Who decides and how can good decisions be taken? For a long time, this question did not even arise in many hierarchical organizations. In case of doubt, the decision is up to the boss or a small high-ranking leadership circle, which in the best case features a high degree of diversity and honors disagreement but which in the worst case scenario only consists of claqueurs. As more and more organizations try to become more agile, new answers to the question of who decides and how to decide are of central importance. After all, agility means subsidiarity, i.e. that decisions must be made as decentralized as possible in self-organizing teams. Only how?
Democratic Majority Decision
Democracy is a device that insures we shall be governed no better than we deserve.
George Bernhard Shaw
The days of autocracy, in which an absolute ruler decides at will, are fortunately over in most states since the Enlightenment. It has been followed by (parliamentary) democracy, in which the decision-making lies with a (representative) group elected by the people. The method of choice for decision-making in this group is majority voting, i.e. the vote of the majority is decisive.
This leads to many kinds of “politics” in the worst possible sense, i.e. the hollow, but all the louder, tactical battles for votes and majorities instead of fruitful debates on the matter. When, after this long struggle, a proposal capable of winning a majority has finally passed, many legitimate aspects of the defeated proposals have fallen into oblivion.
Systemic Consensus
The majority voting principle reaches its limits especially in the case of many options. Contrary to popular belief, it is in this case not a good approach to consensus, because the relative majority of votes (even and especially with many abstentions) in the end only represents the opinion of a small minority. This shortcoming can of course be remedied by requiring an absolute majority or, in extreme cases, even unanimous resolutions. The more proposals on the table, the less realistic and practicable these approaches becomes of course.
In situations with many choices, Systemic Consensus helps to come as close as possible to consensus. For this purpose, the degree of rejection on a scale from 0 (no objection) to 10 (completely unacceptable) is noted for each option, rather than the individual group members’ one vote. The option that is least rejected by all is then chosen, which is the option where the resistance of the group is lowest.
The degree of rejection can also be a great opportunity for discussion. The explanation of the reasons for the resistance always leads to a better understanding of the opinion, points of view and preferences of the group members.

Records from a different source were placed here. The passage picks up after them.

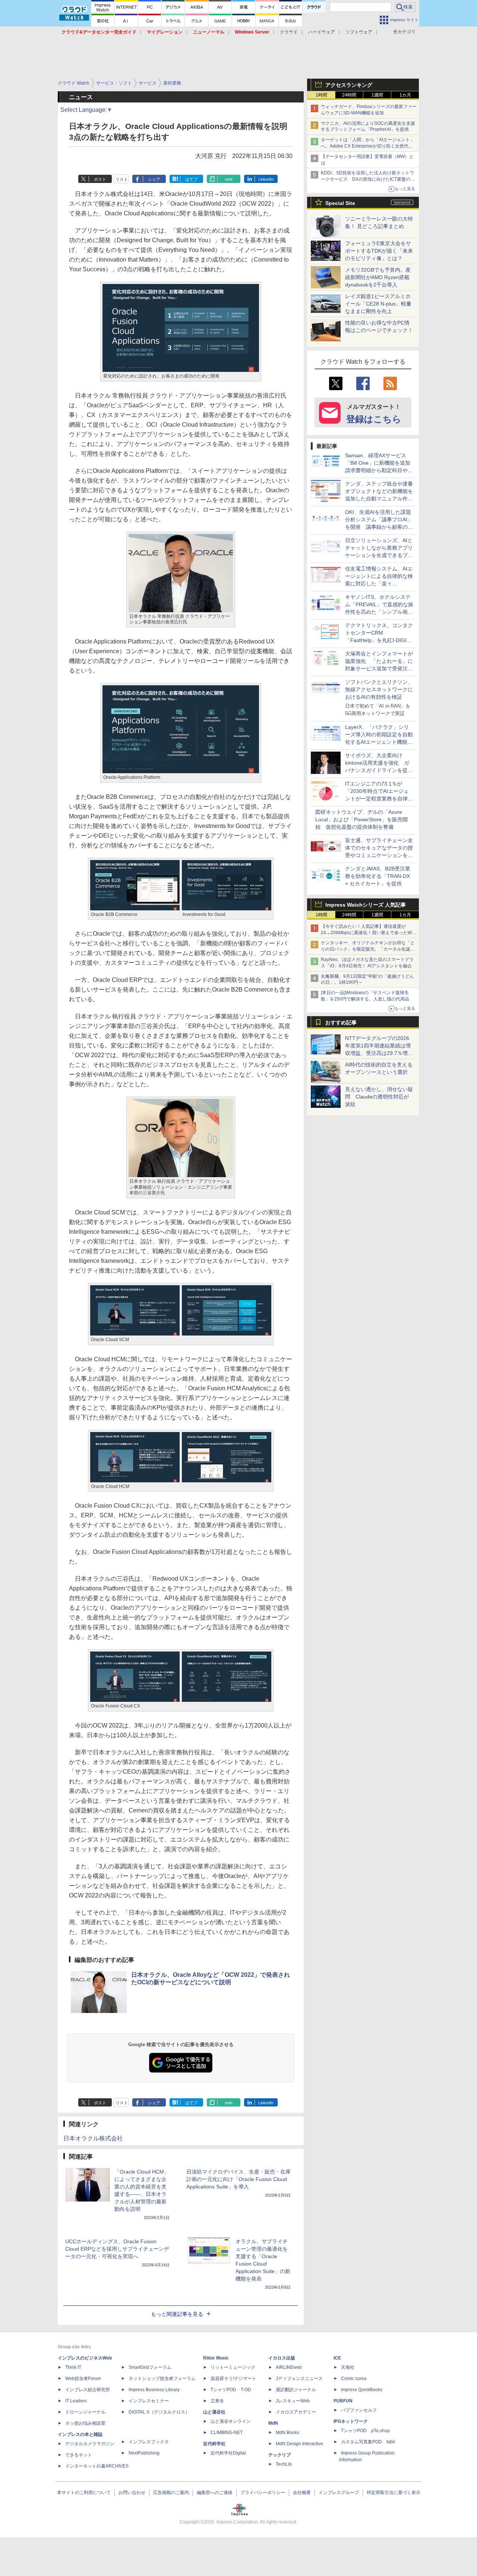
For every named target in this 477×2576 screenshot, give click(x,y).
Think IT (73, 2367)
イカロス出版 (281, 2358)
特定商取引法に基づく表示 (393, 2492)
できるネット (78, 2455)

In summary, such a systemic consensual proposal has the following characteristics (cf.: SK kurz erklärt):
- causes the least dissatisfaction in the group …
- is most easily accepted by all …
- comes closest to consensus …
- therefore comes closest to the general balancing of interests …
- thus generates the least conflict potential …
- is therefore the most suitable solution to the problem
From Consensus to Consent
By consensus, I must convince you that I am in the right; by consent, you ask whether you can live with the decision.
Annewiek Reijmer
Like democracy, sociocracy is based on the principle of equal rights, but does not implement this in the form of “one person, one vote”. For this purpose it uses consent which means that a decision is considered taken as soon as there are no more serious objections to it and everyone can give their consent.
Thus the central question of consent is not who agrees on the basis of which consideration, but who has which objection. A mere rejection is not enough and every objection must be justified, including an integrative proposal to improve the solution. In this process of integration, it often helps to limit the pending decision in the sense of sailing by sight to the next concrete step, to provide it with success criteria used to decide the next steps after this first step.
Consultative Individual Decisions
Consent naturally leads to a higher acceptance of the decision, but quickly reaches its limits in larger groups beyond the usual team size because the integration of the various objections can become very time-consuming. A variation of this or an approximation to it is the consultative individual decision, in which in extreme cases, such as with AES (cf. Frederic Laloux, Reinventing Organizations), everyone in the company can make far-reaching decisions as long as he or she has consulted and integrated the objections and views of a sufficient number of people.
Various companies such as oose or it-agile rely on less radical variants of this consultative individual decision. They first designate the decision maker for a specific decision with consent and empower him or her to make the decision incontestably after sufficient integration of the opinions of persons to be consulted (if appropriate also jointly determined in advance).
Consent or the consultative individual decision and systemic consensus are similar inasmuch as both have the goal of taking the opinions of as many people as possible into account in decision-making. Consensus, however, is rather a process of iterative refinement of a single solution (against which no one has any objections in the end), while systemic consensus helps to make a choice as close to consensus as possible among many possibilities.